Both of these events demonstrate the growing importance of cryptocurrency in global finance and could be harbingers of greater mainstream adoption in the coming years. The fact that large, traditional financial institutions like UBS and state governments are now significantly involved in crypto signals a shift where blockchain and crypto may be considered more ‘normal’ parts of a diversified investment or asset management strategy.
To the main tea of the day, the entire crypto space is waiting eagerly for Kamala Harris to concede defeat to Donald Trump. In the meantime, BTC has surged to its all-time high of $75,358 while ETH is still dancing around the $2,600 region which is nothing close to its all-time high of over $4,000.
Traders, investors, and speculators are all waiting for the main announcement that would name Donald Trump as the winner of the United States 2024 Presidential election. Information gathered from individual states at the time of writing this article clearly indicates a big win for Donald Trump.
If the U.S. presidential race does indeed result in a victory for Donald Trump, it’s likely to spark a range of reactions in both traditional and crypto markets. Trump’s previous administration had mixed reactions from investors, but his policies were generally seen as favourable to businesses, with deregulation efforts, tax cuts, and a focus on encouraging growth in certain sectors. For crypto markets, any favourable stance on blockchain and crypto innovation could continue to be a major catalyst for bullish sentiment, especially if Trump were to signal support for further regulatory clarity or adoption.
Some likely impact of a Trump win will be:
Bitcoin (BTC): Bitcoin, often viewed as a hedge against economic uncertainty and inflation, could see an uptick in demand if markets interpret Trump’s policies as leading to increased volatility in traditional financial systems or if there’s concern about inflation. Investors might flock to Bitcoin as a ‘safe haven,’ especially if they see a potential shift in fiscal or monetary policy.
Ethereum (ETH): Ethereum’s performance, on the other hand, might be more dependent on the broader trajectory of the DeFi (decentralised finance) and blockchain space, as well as any regulatory signals regarding smart contract platforms. If Trump’s administration adopts a relatively hands-off approach to crypto regulation, that could give Ethereum and other altcoins room to thrive. However, any uncertainty around Ethereum’s scalability or competition from other blockchain platforms could keep ETH from matching Bitcoin’s explosive growth.

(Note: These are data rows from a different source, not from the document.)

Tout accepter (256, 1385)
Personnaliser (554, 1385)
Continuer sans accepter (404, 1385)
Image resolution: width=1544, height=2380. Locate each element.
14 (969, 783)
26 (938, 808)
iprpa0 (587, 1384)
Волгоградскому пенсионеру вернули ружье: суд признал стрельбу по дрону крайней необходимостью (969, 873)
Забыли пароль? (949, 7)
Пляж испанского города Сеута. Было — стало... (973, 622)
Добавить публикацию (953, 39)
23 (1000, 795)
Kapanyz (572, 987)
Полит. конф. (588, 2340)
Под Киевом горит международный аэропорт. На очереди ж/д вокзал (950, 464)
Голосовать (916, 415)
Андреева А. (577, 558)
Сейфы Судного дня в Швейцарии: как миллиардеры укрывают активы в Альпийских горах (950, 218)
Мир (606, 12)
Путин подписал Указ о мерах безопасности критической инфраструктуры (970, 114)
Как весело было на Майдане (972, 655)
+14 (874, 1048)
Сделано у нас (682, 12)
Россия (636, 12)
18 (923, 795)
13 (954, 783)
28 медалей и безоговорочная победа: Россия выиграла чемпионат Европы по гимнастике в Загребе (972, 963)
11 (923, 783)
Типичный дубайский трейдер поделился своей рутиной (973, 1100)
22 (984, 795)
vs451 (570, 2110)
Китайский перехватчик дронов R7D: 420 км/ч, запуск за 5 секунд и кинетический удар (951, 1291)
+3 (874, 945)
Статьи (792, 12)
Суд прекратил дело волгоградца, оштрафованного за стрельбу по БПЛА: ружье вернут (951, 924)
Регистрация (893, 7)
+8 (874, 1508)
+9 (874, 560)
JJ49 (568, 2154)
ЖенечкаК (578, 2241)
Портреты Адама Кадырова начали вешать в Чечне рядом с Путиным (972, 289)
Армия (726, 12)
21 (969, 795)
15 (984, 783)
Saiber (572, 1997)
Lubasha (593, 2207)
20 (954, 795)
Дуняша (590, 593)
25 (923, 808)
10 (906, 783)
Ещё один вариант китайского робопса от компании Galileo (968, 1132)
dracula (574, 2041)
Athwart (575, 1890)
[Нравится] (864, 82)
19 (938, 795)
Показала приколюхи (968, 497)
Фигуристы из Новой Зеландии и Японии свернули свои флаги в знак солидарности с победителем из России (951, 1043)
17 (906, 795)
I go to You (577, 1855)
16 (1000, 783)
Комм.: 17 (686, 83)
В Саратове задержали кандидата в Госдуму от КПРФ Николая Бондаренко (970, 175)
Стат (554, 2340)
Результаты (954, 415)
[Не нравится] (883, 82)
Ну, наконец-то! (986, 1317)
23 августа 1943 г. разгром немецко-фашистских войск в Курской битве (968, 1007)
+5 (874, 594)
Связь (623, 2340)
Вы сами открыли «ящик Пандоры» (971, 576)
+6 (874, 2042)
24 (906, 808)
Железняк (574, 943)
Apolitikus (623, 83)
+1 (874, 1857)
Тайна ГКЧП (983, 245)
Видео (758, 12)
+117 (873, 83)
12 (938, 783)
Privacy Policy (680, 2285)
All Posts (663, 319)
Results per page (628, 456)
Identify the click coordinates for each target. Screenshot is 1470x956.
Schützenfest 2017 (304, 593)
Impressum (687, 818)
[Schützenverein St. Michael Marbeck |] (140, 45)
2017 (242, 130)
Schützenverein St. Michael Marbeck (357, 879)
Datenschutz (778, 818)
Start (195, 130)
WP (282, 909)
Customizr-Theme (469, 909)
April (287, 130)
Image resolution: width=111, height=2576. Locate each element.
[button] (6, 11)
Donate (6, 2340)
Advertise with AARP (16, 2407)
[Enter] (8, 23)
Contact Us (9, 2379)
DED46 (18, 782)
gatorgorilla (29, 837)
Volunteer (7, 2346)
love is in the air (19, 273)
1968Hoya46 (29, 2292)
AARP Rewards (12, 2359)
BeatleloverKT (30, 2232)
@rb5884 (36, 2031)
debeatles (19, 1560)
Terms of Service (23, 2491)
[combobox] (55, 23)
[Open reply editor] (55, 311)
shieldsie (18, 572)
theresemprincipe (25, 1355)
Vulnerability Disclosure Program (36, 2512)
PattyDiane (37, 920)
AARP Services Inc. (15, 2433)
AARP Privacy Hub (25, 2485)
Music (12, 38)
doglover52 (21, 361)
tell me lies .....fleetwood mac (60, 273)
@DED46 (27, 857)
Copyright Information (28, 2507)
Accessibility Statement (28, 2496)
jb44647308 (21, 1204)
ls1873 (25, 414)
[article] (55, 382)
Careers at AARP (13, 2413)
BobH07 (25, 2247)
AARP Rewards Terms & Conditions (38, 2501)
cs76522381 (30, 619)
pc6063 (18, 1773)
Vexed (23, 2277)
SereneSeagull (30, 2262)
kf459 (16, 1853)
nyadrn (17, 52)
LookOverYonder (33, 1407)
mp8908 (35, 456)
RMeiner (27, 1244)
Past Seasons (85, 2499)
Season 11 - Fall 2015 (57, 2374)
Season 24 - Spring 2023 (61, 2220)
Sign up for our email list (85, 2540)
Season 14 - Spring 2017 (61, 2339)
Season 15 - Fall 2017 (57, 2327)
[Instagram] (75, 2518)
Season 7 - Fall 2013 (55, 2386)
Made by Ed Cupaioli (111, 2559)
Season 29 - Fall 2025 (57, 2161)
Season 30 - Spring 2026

One of the most anticipated aspects of a new presidential administration for the crypto industry would be regulatory clarity. Under Trump’s leadership, there could be efforts to either slow down or streamline the regulatory process surrounding cryptocurrencies, potentially making it easier for institutional investors and businesses to enter the market. If Trump were to take a more crypto-friendly stance than his predecessors, that could be a key driver for further adoption and price gains in both Bitcoin and Ethereum.
Depending on how Trump approaches international relations and trade, there could be a ripple effect that influences global markets. A more protectionist or isolationist stance might spur some investors to look more toward decentralised assets like Bitcoin, as traditional market channels and global trade relations could be seen as more unpredictable. On the other hand, any instability in U.S. foreign policy could push investors to seek safe-haven assets, and Bitcoin, as the first and most recognised cryptocurrency, could continue to benefit.
It will be interesting to see how things play out. In the meantime, tread with caution if you must enter the crypto market!